### WHAT IS BEING ASKED
Retype word for word the part of the piece on Canada's trade numbers that starts at "That is where" and ends at "lose the plot.".

### PASSAGE TO READ
Trade in Surplus?
Numbers Are Jumping. The Direction Is Good. It Can Get Better.
As expected, the numbers are starting to jump around.
GDP growth came in soft for the recent quarter. Then came a strong jobs report that surprised almost everyone. Now Canada has posted a trade surplus.
The jobs report was good. The trade surplus was more complicated. Not exactly good. Not exactly bad. It showed movement, but it also showed how much work is still ahead.
That is where we need to be careful.
It is very easy to get lost in the data explosion. One number comes in soft. Another comes in strong. A third looks good on the surface but carries weakness underneath. If we chase every number like it is the whole story, we will lose the plot.
So let us not do that.
The overall direction is better than it was. But the numbers still show that Canada has a lot more work to do.

### DATA EXCERPT
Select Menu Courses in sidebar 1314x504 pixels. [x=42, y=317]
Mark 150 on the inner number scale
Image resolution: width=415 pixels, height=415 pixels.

### TASK RESULT
That is where we need to be careful.
It is very easy to get lost in the data explosion. One number comes in soft. Another comes in strong. A third looks good on the surface but carries weakness underneath. If we chase every number like it is the whole story, we will lose the plot.